WORK ITEM >>
Only the lines below starting at the one that contains "お問い合わせ (59, 855)" and ending at the one that contains "Washington State Department" are to be reproduced, exactly and with both ends kept.

INPUT MATERIAL >>
__________________________________________________

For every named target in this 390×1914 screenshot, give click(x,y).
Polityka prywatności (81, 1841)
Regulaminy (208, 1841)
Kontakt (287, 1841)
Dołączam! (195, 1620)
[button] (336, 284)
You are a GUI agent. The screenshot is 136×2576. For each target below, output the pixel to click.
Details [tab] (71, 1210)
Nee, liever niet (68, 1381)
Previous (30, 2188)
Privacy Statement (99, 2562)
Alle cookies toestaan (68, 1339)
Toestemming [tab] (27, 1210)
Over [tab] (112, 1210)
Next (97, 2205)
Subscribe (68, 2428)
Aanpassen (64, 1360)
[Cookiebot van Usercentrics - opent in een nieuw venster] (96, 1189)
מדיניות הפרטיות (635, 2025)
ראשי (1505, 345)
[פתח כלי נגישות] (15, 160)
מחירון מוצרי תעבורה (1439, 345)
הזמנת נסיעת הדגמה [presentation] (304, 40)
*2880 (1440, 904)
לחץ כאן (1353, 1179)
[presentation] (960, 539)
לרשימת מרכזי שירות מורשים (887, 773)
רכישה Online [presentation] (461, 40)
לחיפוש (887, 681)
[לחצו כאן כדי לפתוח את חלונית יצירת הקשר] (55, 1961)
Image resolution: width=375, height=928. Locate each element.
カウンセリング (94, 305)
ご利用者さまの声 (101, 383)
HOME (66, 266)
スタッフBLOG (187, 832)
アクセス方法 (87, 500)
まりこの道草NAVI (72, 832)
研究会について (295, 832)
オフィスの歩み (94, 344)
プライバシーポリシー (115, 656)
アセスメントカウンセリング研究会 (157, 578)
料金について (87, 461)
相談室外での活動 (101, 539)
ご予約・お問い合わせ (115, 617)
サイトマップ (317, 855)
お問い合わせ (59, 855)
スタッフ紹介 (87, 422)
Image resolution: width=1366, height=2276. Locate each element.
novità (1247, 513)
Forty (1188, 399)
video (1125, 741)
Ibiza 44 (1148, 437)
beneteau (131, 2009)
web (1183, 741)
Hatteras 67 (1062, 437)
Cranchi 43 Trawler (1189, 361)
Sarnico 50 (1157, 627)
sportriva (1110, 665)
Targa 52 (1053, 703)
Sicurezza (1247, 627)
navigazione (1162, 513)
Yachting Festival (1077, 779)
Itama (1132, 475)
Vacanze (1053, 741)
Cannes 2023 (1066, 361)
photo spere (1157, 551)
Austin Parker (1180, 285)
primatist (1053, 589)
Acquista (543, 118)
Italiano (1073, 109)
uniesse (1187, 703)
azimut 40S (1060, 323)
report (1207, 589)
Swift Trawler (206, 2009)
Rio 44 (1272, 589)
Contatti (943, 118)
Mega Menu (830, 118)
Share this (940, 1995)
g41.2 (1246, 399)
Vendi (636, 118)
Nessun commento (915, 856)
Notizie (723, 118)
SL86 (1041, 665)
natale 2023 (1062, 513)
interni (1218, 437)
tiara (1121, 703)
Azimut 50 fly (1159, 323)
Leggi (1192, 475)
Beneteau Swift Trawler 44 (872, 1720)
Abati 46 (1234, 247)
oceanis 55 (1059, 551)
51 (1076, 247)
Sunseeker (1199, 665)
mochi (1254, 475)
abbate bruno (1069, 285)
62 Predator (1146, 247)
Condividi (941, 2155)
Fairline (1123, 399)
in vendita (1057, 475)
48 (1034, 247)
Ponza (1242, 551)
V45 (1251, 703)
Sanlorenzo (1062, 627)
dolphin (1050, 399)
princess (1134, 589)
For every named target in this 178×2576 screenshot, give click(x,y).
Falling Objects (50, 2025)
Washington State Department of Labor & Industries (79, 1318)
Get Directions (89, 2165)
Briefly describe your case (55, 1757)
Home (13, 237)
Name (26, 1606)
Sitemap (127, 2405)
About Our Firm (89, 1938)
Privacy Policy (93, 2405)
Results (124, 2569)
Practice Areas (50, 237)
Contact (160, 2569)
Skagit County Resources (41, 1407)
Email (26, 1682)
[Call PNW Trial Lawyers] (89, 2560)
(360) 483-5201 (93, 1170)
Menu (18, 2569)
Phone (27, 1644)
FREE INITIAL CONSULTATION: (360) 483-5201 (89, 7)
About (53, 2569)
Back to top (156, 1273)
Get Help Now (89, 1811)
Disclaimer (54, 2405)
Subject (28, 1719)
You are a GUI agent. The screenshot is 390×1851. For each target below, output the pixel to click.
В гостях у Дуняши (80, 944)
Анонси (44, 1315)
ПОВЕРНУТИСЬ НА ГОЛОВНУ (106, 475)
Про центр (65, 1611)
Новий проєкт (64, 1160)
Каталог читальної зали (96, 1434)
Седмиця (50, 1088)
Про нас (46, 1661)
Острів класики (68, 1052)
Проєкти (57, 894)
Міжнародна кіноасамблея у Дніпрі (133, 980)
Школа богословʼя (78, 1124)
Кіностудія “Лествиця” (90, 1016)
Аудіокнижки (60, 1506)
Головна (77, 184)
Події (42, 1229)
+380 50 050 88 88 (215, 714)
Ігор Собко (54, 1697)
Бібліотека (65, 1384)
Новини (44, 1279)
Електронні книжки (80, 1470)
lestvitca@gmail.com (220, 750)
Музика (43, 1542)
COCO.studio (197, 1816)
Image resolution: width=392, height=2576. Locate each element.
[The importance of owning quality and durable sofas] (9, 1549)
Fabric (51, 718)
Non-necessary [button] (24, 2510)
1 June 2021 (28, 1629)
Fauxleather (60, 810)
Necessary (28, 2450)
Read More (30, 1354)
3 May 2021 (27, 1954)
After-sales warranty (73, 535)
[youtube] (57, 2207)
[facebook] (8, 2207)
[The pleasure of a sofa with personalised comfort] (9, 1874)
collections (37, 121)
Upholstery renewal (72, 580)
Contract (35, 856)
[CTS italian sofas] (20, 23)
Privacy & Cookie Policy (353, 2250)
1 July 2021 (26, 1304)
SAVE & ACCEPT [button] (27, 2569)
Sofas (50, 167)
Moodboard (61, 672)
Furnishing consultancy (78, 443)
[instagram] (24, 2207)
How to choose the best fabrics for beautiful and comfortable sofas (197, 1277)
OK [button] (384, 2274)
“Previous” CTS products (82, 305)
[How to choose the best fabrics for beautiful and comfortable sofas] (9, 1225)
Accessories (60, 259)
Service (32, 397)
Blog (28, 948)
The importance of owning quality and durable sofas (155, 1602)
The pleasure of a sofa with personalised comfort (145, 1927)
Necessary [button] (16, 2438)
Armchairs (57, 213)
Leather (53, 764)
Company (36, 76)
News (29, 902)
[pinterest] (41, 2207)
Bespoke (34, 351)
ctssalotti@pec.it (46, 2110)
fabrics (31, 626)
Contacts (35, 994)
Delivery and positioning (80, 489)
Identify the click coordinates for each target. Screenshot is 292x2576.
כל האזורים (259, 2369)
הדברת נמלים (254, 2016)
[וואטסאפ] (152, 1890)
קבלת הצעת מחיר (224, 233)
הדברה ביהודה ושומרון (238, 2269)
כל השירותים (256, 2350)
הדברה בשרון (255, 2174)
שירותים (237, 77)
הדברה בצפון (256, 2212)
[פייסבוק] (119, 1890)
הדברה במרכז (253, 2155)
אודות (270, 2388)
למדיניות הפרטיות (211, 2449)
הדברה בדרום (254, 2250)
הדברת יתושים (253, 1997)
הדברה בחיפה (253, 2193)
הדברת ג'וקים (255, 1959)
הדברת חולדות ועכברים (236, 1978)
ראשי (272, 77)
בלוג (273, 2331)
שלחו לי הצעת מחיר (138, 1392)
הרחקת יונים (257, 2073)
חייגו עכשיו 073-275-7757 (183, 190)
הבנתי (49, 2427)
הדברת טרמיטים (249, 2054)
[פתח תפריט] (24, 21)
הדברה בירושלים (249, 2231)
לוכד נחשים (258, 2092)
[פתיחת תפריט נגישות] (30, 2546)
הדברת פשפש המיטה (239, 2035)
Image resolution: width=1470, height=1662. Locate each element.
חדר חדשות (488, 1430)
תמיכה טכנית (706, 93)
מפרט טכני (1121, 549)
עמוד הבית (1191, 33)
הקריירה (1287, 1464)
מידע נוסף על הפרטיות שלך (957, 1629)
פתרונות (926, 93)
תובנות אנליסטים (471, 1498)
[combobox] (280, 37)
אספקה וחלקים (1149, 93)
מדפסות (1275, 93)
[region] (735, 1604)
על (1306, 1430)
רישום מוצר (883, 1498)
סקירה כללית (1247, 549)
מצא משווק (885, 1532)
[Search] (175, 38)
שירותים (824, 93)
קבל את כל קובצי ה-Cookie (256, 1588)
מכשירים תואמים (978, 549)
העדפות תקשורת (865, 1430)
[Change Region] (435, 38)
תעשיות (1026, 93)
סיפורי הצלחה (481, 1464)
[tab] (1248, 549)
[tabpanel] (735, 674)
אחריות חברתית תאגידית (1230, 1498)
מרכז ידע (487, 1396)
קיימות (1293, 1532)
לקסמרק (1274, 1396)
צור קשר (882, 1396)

__________________________________________________

EXERCISE RESULT >>
お問い合わせ (59, 855)
スタッフ紹介 (87, 422)
Image resolution: width=1366, height=2276. Locate each element.
novità (1247, 513)
Forty (1188, 399)
video (1125, 741)
Ibiza 44 (1148, 437)
beneteau (131, 2009)
web (1183, 741)
Hatteras 67 (1062, 437)
Cranchi 43 Trawler (1189, 361)
Sarnico 50 (1157, 627)
sportriva (1110, 665)
Targa 52 (1053, 703)
Sicurezza (1247, 627)
navigazione (1162, 513)
Yachting Festival (1077, 779)
Itama (1132, 475)
Vacanze (1053, 741)
Cannes 2023 (1066, 361)
photo spere (1157, 551)
Austin Parker (1180, 285)
primatist (1053, 589)
Acquista (543, 118)
Italiano (1073, 109)
uniesse (1187, 703)
azimut 40S (1060, 323)
report (1207, 589)
Swift Trawler (206, 2009)
Rio 44 (1272, 589)
Contatti (943, 118)
Mega Menu (830, 118)
Share this (940, 1995)
g41.2 (1246, 399)
Vendi (636, 118)
Nessun commento (915, 856)
Notizie (723, 118)
SL86 (1041, 665)
natale 2023 (1062, 513)
interni (1218, 437)
tiara (1121, 703)
Azimut 50 fly (1159, 323)
Leggi (1192, 475)
Beneteau Swift Trawler 44 (872, 1720)
Abati 46 (1234, 247)
oceanis 55 (1059, 551)
51 (1076, 247)
Sunseeker (1199, 665)
mochi (1254, 475)
abbate bruno (1069, 285)
62 Predator (1146, 247)
Condividi (941, 2155)
Fairline (1123, 399)
in vendita (1057, 475)
48 (1034, 247)
Ponza (1242, 551)
V45 (1251, 703)
Sanlorenzo (1062, 627)
dolphin (1050, 399)
princess (1134, 589)
For every named target in this 178×2576 screenshot, give click(x,y).
Falling Objects (50, 2025)
Washington State Department of Labor & Industries (79, 1318)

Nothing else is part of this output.